Exercise — Exact repetition is required: reproduce every line of the data.

___ Given information ___

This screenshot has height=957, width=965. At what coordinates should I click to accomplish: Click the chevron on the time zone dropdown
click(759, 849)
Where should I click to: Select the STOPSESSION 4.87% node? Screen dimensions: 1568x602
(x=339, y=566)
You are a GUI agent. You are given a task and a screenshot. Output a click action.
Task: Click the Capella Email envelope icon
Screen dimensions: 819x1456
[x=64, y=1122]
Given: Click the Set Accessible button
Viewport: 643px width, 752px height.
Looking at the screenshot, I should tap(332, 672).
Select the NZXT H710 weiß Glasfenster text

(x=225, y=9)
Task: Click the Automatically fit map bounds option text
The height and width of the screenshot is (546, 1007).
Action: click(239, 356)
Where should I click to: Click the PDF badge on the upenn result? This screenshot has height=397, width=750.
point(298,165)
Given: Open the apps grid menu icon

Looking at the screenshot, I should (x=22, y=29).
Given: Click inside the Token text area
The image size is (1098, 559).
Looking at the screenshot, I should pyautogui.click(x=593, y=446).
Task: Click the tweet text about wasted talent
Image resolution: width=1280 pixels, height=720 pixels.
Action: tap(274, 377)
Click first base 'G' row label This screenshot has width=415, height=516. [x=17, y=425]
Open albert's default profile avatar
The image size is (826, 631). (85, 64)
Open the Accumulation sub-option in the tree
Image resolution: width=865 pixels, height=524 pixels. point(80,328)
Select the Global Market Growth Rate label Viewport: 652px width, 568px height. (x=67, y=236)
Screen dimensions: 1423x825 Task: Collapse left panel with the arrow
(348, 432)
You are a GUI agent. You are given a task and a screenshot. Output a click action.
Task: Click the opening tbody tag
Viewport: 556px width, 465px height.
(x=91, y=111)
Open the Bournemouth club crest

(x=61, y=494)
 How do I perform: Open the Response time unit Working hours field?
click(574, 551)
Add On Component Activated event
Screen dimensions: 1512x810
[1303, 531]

___

Answer space —
This screenshot has height=957, width=965. At what coordinates should I click to accomplish: Click the chevron on the time zone dropdown
click(759, 849)
Where should I click to: Select the STOPSESSION 4.87% node? Screen dimensions: 1568x602
(x=339, y=566)
You are a GUI agent. You are given a task and a screenshot. Output a click action.
Task: Click the Capella Email envelope icon
Screen dimensions: 819x1456
[x=64, y=1122]
Given: Click the Set Accessible button
Viewport: 643px width, 752px height.
Looking at the screenshot, I should tap(332, 672).
Select the NZXT H710 weiß Glasfenster text

(x=225, y=9)
Task: Click the Automatically fit map bounds option text
The height and width of the screenshot is (546, 1007).
Action: click(239, 356)
Where should I click to: Click the PDF badge on the upenn result? This screenshot has height=397, width=750.
point(298,165)
Given: Open the apps grid menu icon

Looking at the screenshot, I should (x=22, y=29).
Given: Click inside the Token text area
The image size is (1098, 559).
Looking at the screenshot, I should pyautogui.click(x=593, y=446).
Task: Click the tweet text about wasted talent
Image resolution: width=1280 pixels, height=720 pixels.
Action: tap(274, 377)
Click first base 'G' row label This screenshot has width=415, height=516. [x=17, y=425]
Open albert's default profile avatar
The image size is (826, 631). (85, 64)
Open the Accumulation sub-option in the tree
Image resolution: width=865 pixels, height=524 pixels. point(80,328)
Select the Global Market Growth Rate label Viewport: 652px width, 568px height. (x=67, y=236)
Screen dimensions: 1423x825 Task: Collapse left panel with the arrow
(348, 432)
You are a GUI agent. You are given a task and a screenshot. Output a click action.
Task: Click the opening tbody tag
Viewport: 556px width, 465px height.
(x=91, y=111)
Open the Bournemouth club crest

(x=61, y=494)
 How do I perform: Open the Response time unit Working hours field?
click(574, 551)
Add On Component Activated event
Screen dimensions: 1512x810
[1303, 531]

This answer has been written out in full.